In conclusion (haha), real is illegal and fiction is not.

Don’t get me wrong though, I’m not advocating for specific things to be LEGAL, just arguing that a law making something that is FICTION illegal could be difficult to prove in many circumstances, and lead to many false accusations.

[–] [email protected] 1 points 3 months ago (1 children)

Ok, so when the police use a young-appearing officer to nail somebody who is looking to hook up with what is listed as a 14yo... that's just going to get dropped? Because it seems that's a tactic that's been used often enough and the actual age of the officer matters less than the intent of the perp to engage in sex with a minor.

The argument "I just thought we were role-playing" isn't significantly different from "I totally know this '14yo giving a BJ to old man.mp4' was AI generated and that's just my fetish, not real kids"

[–] [email protected] 1 points 3 months ago

Well, that’s somewhat different, and you have a very good example.

They were TOLD the person was underage, and they continued. They had no reason to think that the images were fictional. They were purposefully trying to find REAL images—a crime to possess, distribute, and create.

That is a situation where I would think some kind of legal action could be warranted because a person is asked: “do you want illegal content?” And even though that content is not real, they still engaged.

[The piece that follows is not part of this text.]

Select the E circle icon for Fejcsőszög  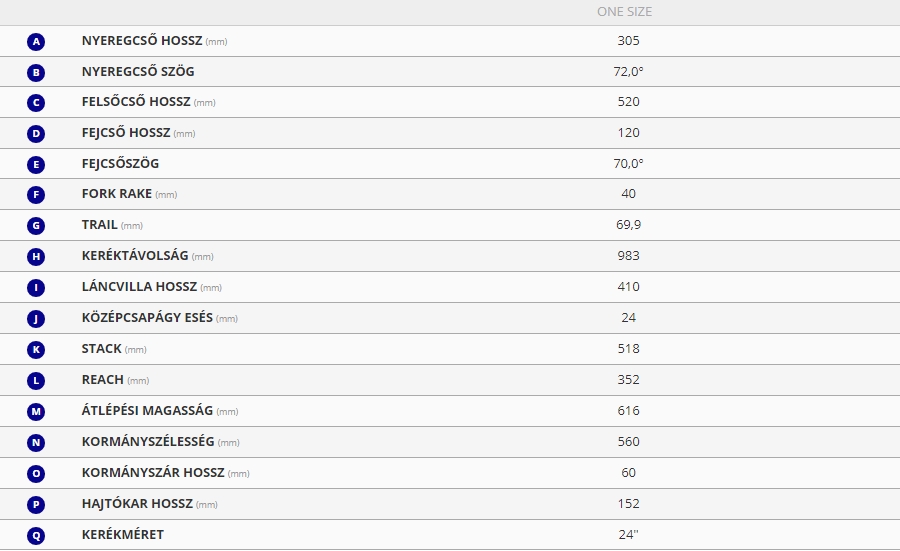(x=36, y=165)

When you hear those stings where adults are busted trying to meet up with a kid but out pops the cops, that was the adults thinking a REAL thing was going to happen. Obviously the punishment for that is less than if they got caught for doing it, because one is solicitation and one is abuse. However they both get you on a list.

To elaborate, two adults arrange a role play scenario where one adult would meet another adult pretending to be a child where real ages are known, but fictional ages are “illegal.” Thats not a crime. If “fiction” was a crime, then anyone who likes to be called “daddy,” or “mommy” as kinky role play would be in jail because incest is illegal. All those ridiculous “step bro, nooo!” videos would be illegal too!

Finally, all this comes down to intention. Just like murder vs manslaughter. If someone goes to a website to get FICTIONAL content, that’s not a crime. But if they truly think they are getting the real thing, then lines begin to blur and legality could be in question.